▶ _Data extracts_
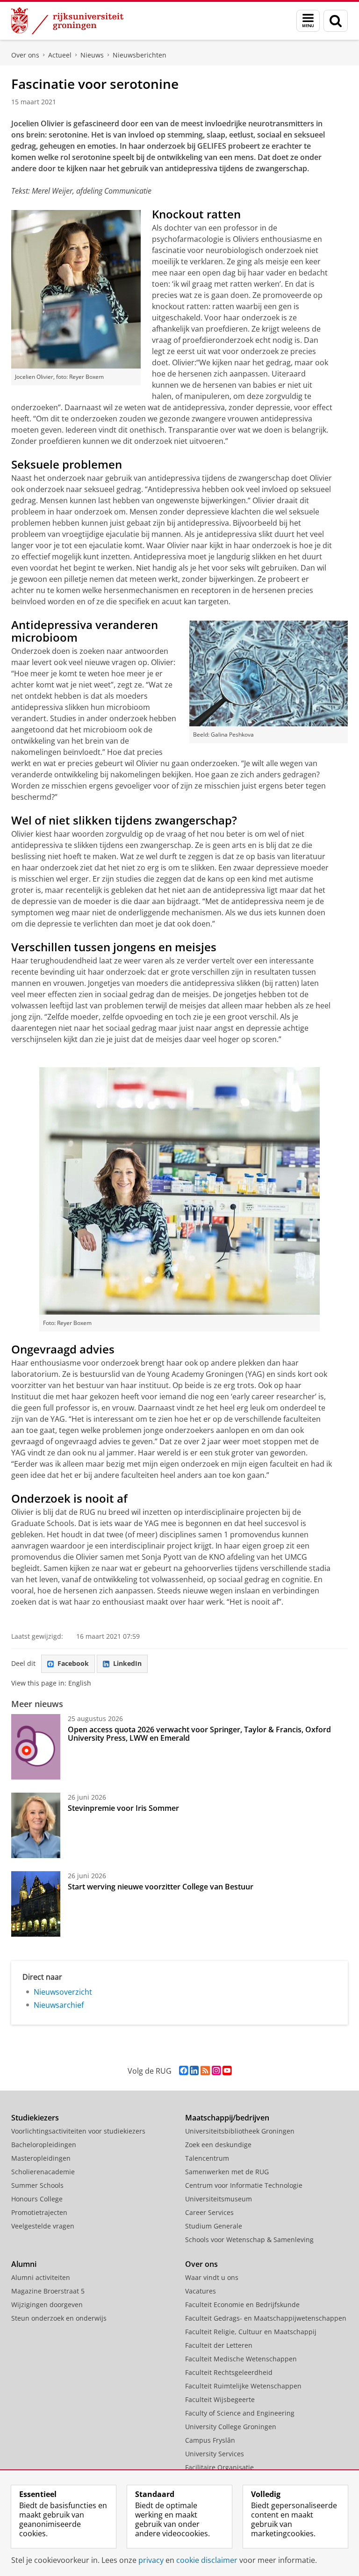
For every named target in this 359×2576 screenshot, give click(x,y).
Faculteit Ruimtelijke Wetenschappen (243, 2385)
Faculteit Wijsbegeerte (220, 2399)
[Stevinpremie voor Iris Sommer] (35, 1825)
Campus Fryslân (210, 2440)
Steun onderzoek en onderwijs (59, 2318)
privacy (151, 2560)
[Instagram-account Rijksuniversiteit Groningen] (216, 2071)
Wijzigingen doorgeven (47, 2304)
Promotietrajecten (39, 2212)
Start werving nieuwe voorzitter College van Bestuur (160, 1886)
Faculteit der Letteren (218, 2345)
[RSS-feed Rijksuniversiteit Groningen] (205, 2071)
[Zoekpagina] (336, 21)
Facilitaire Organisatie (219, 2467)
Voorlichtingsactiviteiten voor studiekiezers (78, 2131)
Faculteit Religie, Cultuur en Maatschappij (250, 2331)
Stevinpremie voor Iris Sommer (123, 1808)
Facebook (73, 1663)
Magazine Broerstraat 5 (48, 2291)
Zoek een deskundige (218, 2144)
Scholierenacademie (43, 2171)
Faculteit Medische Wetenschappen (241, 2358)
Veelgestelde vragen (42, 2225)
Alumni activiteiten (40, 2277)
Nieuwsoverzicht (63, 1992)
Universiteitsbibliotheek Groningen (239, 2131)
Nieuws (92, 55)
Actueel (60, 55)
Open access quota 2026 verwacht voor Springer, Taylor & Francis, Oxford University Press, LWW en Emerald (199, 1733)
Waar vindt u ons (211, 2277)
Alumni (23, 2264)
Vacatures (200, 2291)
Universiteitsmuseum (218, 2198)
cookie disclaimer (206, 2560)
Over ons (25, 55)
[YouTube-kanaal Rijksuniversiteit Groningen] (227, 2071)
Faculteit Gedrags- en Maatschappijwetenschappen (265, 2318)
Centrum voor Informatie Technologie (243, 2185)
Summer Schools (37, 2185)
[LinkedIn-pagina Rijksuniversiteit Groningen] (194, 2071)
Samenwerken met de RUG (227, 2171)
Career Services (209, 2212)
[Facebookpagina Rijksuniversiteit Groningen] (183, 2071)
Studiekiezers (35, 2117)
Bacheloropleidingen (43, 2144)
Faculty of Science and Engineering (239, 2413)
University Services (214, 2453)
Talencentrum (207, 2158)
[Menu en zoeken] (308, 21)
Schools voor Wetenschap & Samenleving (249, 2239)
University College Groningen (230, 2426)
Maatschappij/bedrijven (227, 2117)
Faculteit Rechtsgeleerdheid (229, 2372)
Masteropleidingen (41, 2158)
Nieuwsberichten (139, 55)
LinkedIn (127, 1663)
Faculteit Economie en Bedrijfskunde (242, 2304)
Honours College (37, 2198)
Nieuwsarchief (59, 2005)
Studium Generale (213, 2225)
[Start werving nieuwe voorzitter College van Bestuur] (35, 1904)
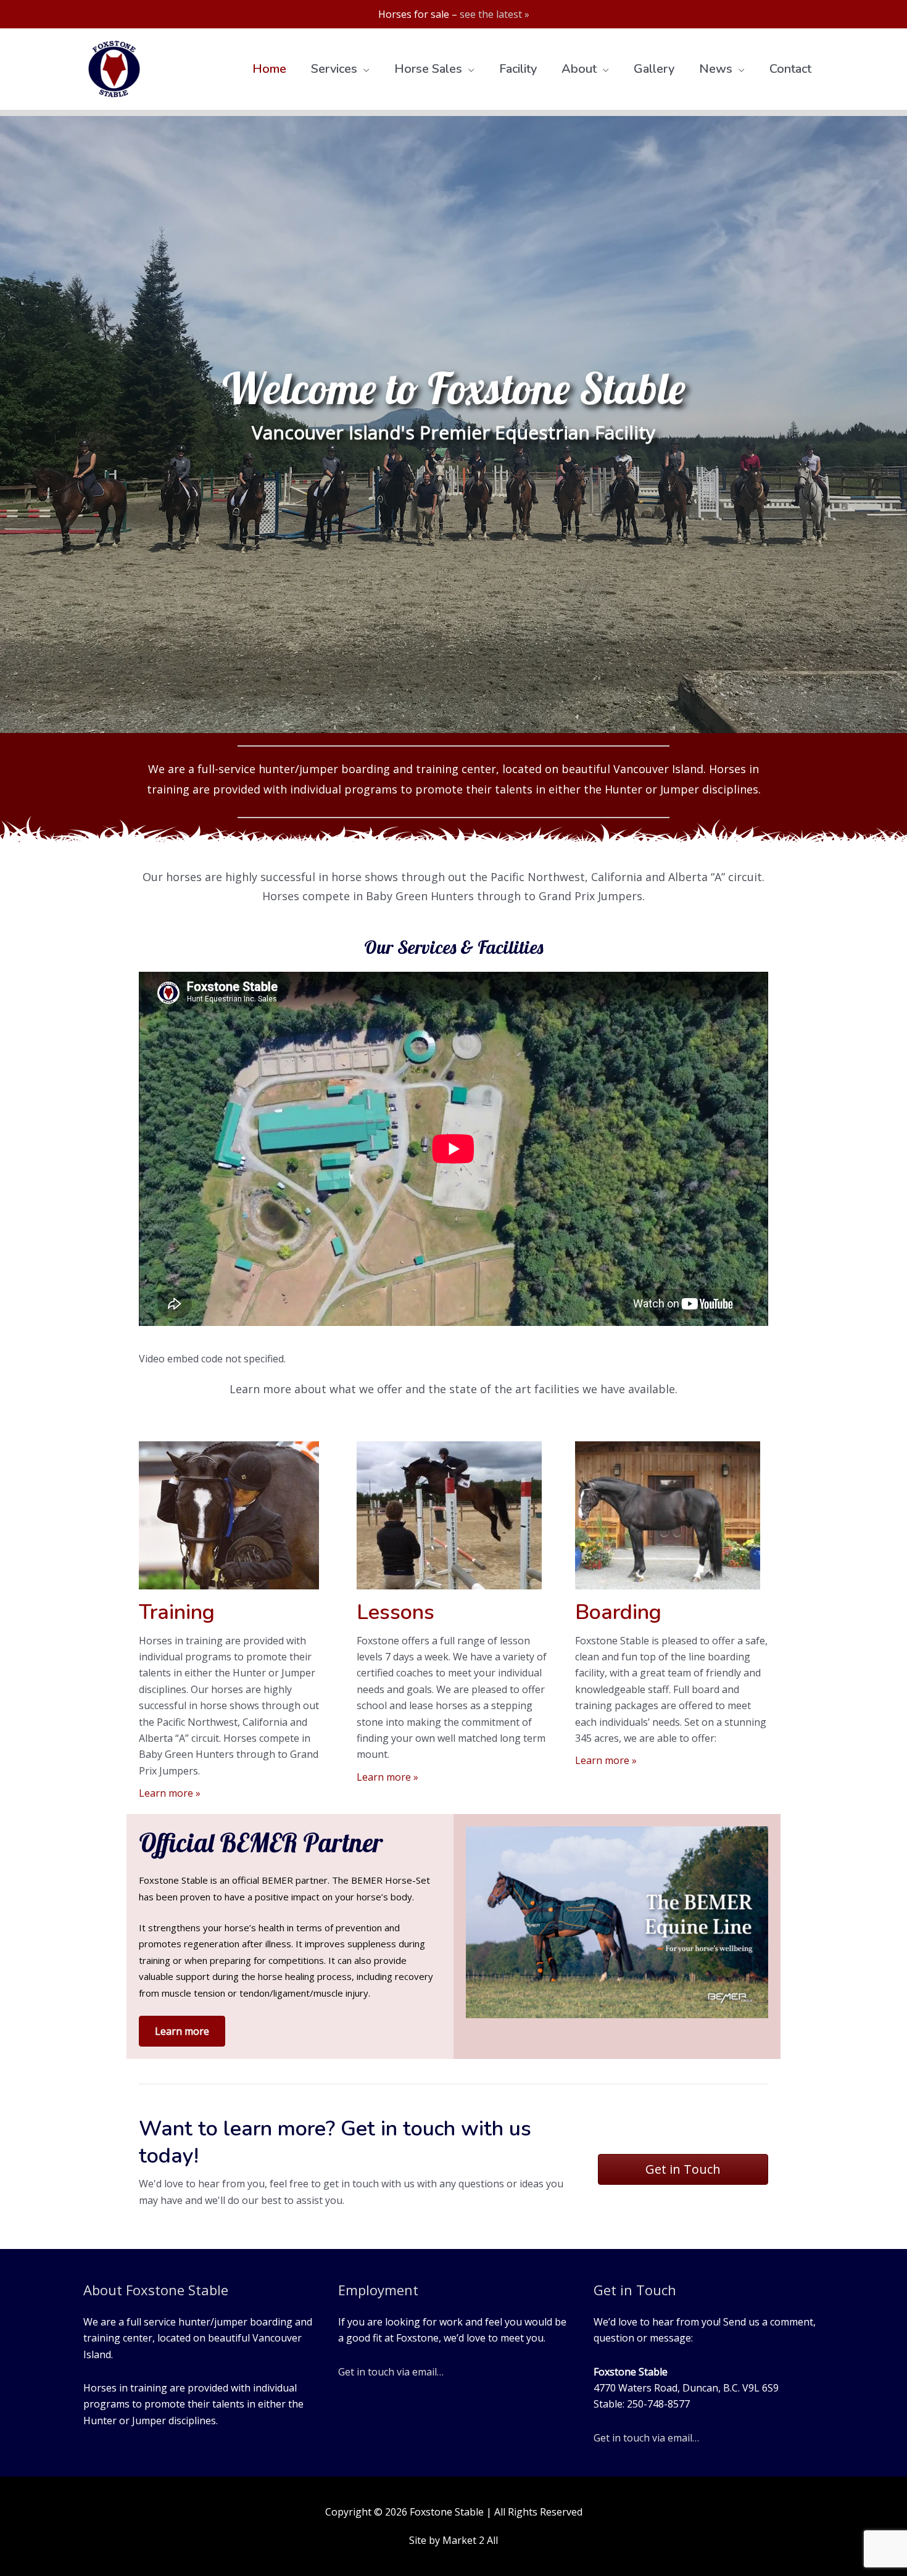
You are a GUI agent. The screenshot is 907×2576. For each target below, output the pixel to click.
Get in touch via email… (391, 2372)
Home (269, 68)
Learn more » (170, 1793)
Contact (790, 68)
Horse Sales (428, 68)
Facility (518, 68)
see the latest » (494, 14)
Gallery (654, 68)
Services (334, 68)
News (715, 68)
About (579, 68)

▶ _Assigned task_
Everything from the line containing "Start werving nieuwe voorzitter College van Bestuur (160, 1886)" through the line containing "[Start werving nieuwe" in the material above should be retyped exactly, both ends included, and nothing more.

▶ _Expected output_
Start werving nieuwe voorzitter College van Bestuur (160, 1886)
Faculteit der Letteren (218, 2345)
[RSS-feed Rijksuniversiteit Groningen] (205, 2071)
[Zoekpagina] (336, 21)
Facilitaire Organisatie (219, 2467)
Voorlichtingsactiviteiten voor studiekiezers (78, 2131)
Faculteit Religie, Cultuur en Maatschappij (250, 2331)
Stevinpremie voor Iris Sommer (123, 1808)
Facebook (73, 1663)
Magazine Broerstraat 5 (48, 2291)
Zoek een deskundige (218, 2144)
Scholierenacademie (43, 2171)
Faculteit Medische Wetenschappen (241, 2358)
Veelgestelde vragen (42, 2225)
Alumni activiteiten (40, 2277)
Nieuwsoverzicht (63, 1992)
Universiteitsbibliotheek Groningen (239, 2131)
Nieuws (92, 55)
Actueel (60, 55)
Open access quota 2026 verwacht voor Springer, Taylor & Francis, Oxford University Press, LWW en Emerald (199, 1733)
Waar vindt u ons (211, 2277)
Alumni (23, 2264)
Vacatures (200, 2291)
Universiteitsmuseum (218, 2198)
cookie disclaimer (206, 2560)
Over ons (25, 55)
[YouTube-kanaal Rijksuniversiteit Groningen] (227, 2071)
Faculteit Gedrags- en Maatschappijwetenschappen (265, 2318)
Centrum voor Informatie Technologie (243, 2185)
Summer Schools (37, 2185)
[LinkedIn-pagina Rijksuniversiteit Groningen] (194, 2071)
Samenwerken met de RUG (227, 2171)
Career Services (209, 2212)
[Facebookpagina Rijksuniversiteit Groningen] (183, 2071)
Studiekiezers (35, 2117)
Bacheloropleidingen (43, 2144)
Faculty of Science and Engineering (239, 2413)
University Services (214, 2453)
Talencentrum (207, 2158)
[Menu en zoeken] (308, 21)
Schools voor Wetenschap & Samenleving (249, 2239)
University College Groningen (230, 2426)
Maatschappij/bedrijven (227, 2117)
Faculteit Rechtsgeleerdheid (229, 2372)
Masteropleidingen (41, 2158)
Nieuwsberichten (139, 55)
LinkedIn (127, 1663)
Faculteit Economie en Bedrijfskunde (242, 2304)
Honours College (37, 2198)
Nieuwsarchief (59, 2005)
Studium Generale (213, 2225)
[Start werving nieuwe voorzitter College van Bestuur] (35, 1904)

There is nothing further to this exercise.